• _Requirement_
Extract precisely the lines that run from the line containing "The height and" to the end of the records below, with both ends included and pictures omitted.

• _Data shown_

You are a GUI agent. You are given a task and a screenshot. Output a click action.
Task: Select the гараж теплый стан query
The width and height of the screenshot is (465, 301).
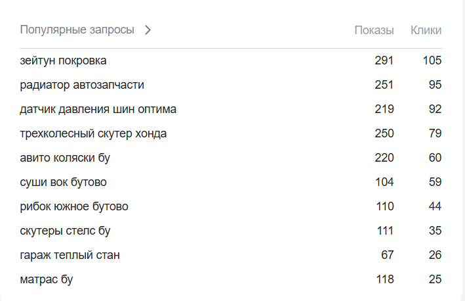(x=70, y=255)
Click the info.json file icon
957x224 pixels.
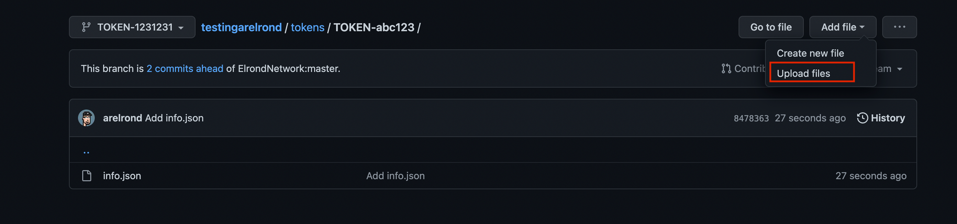[x=87, y=176]
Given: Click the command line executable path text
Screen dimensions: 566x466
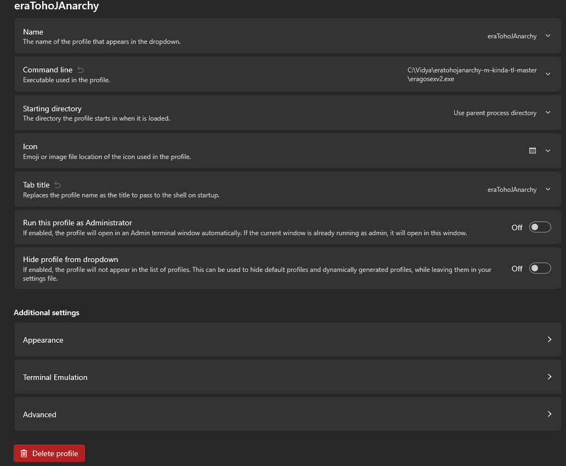Looking at the screenshot, I should (472, 75).
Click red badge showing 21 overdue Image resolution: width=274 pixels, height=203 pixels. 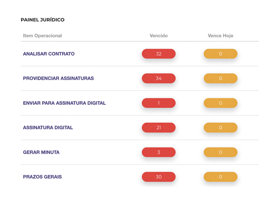[159, 127]
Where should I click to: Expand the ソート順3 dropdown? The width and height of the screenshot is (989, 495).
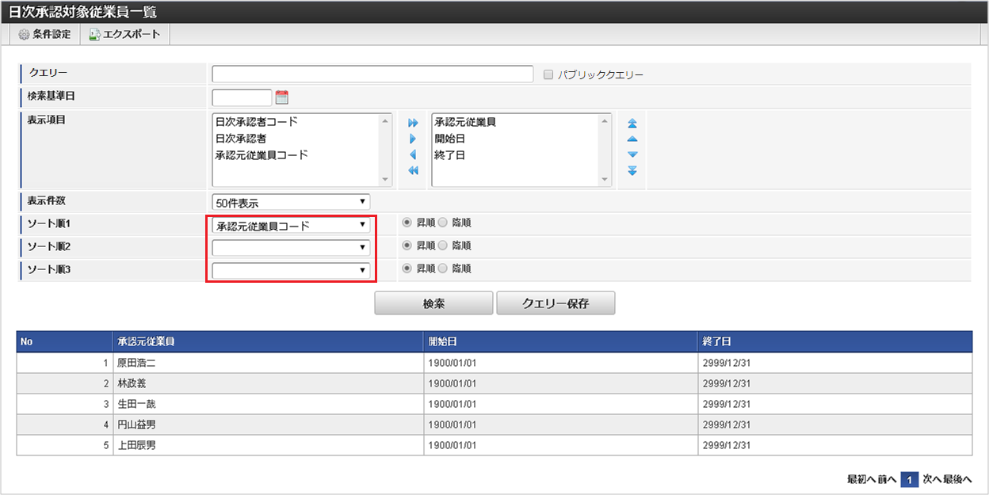[291, 271]
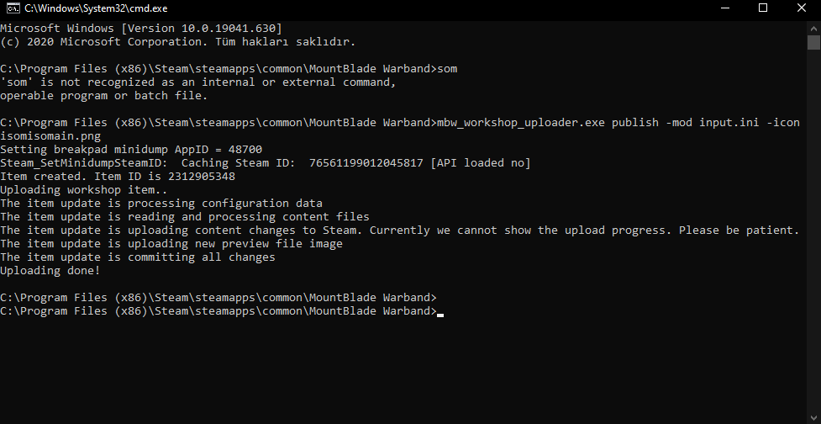Click the "Uploading done!" line
This screenshot has height=424, width=821.
tap(50, 271)
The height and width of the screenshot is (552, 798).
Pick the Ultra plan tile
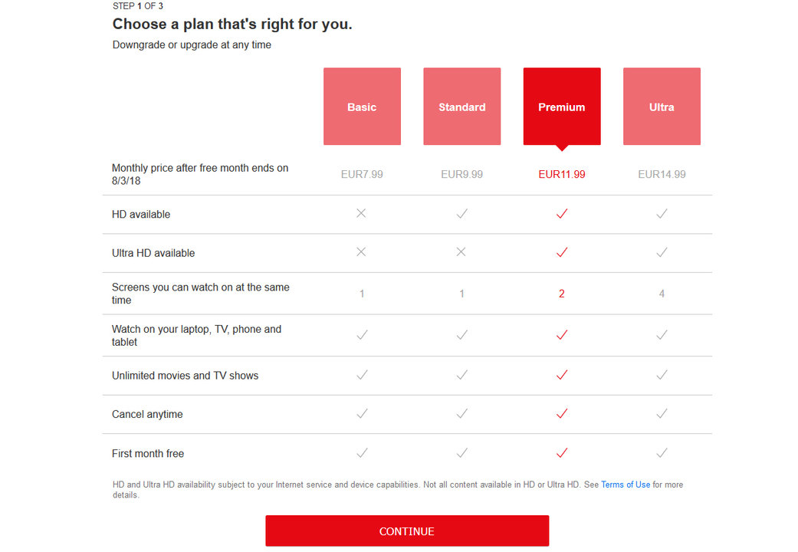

• _The answer_
The height and width of the screenshot is (552, 798).
Pick the Ultra plan tile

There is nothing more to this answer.